Duncan’s question echoed that of Ugaki. “What if they do come through the north channel behind that picket?”
“We’ll still be able to hit them from where I plan to be. We’ll proceed with our original operation, and see if they want to do anything about it. If they did come south, then they’ll be west of the New Hebrides, that much is clear, and I think that’s where they’ll stay. In fact, our job is to keep them there, and out of the waters between there and Fiji.”
“What if we head south and nobody shows?”
“Then we do what we came here to do—put those Marines ashore at Efate. After that I’m going to visit Noumea, and then pound the Japs on Fiji for good measure.”

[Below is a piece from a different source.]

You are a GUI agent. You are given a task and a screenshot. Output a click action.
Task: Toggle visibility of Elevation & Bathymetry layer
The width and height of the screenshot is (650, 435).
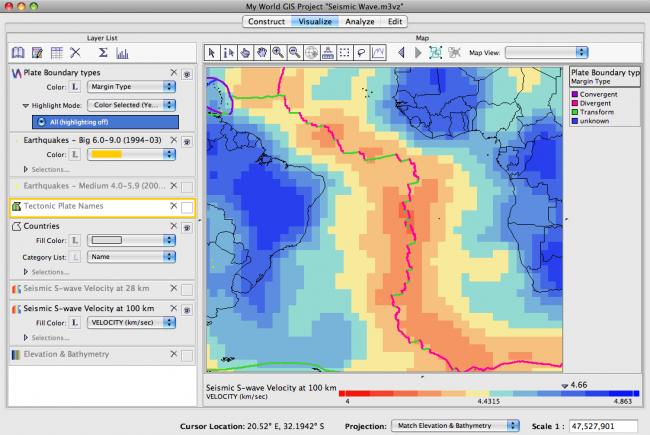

That night both sides moved south on roughly parallel tracks, and as it happened, both Yamamoto and Halsey were in the vanguard. Hara’s Carrier Division 3 had been up near Ndeni for the raid, then rendezvoused with the Tosa, battleship Fuso and two heavy cruisers. That force had planned to finish the job at Ndeni, but the sudden detection of enemy carriers scuttled that operation. Instead Yamamoto decided to reinforce Hara with that additional carrier as both divisions headed south, but Hara was over 100 miles behind.
As for Halsey, he led the Spruance group by about 50 miles, and the two scout carriers were even farther north after that encounter with the strange lone picket with those disturbing rocket flak weapons. That was going to bring the principles into direct confrontation on the 14th of January, like two rams butting heads. Halsey would pit his three new Essex Class carriers against Yamamoto’s Carrier Division 1, composed of the venerable Kaga, Akagi and Soryu.
The Japanese threw the first punch, their long range Kate torpedo bombers out on patrol spotting the US fleet and getting a report off before the American CAP ended that sortie. At the same time, several Dauntless search planes passed north of New Caledonia and spotted the Japanese west of Efate. Three were shot down, but Lieutenant Commander Hamilton got off his report before he died—spotted three Jap Carriers, course and estimated speed to follow. That last data never came in, but knowing his flight patrol pattern, the US had a good idea where he was when he made the sighting. That got the hair on the Captain’s necks up, and they threw every plane they had into the great skies, keeping their fingers crossed.
As it happened, they were the closest task force to the little action then under way east of Efate, and so they threw up a probing raid that might have been stronger had the information on the location of the American carriers been more refined, or the weather a little better. As it was, several squadrons of Kates veered off course in the heavy cloud cover, and they would all be late to the party.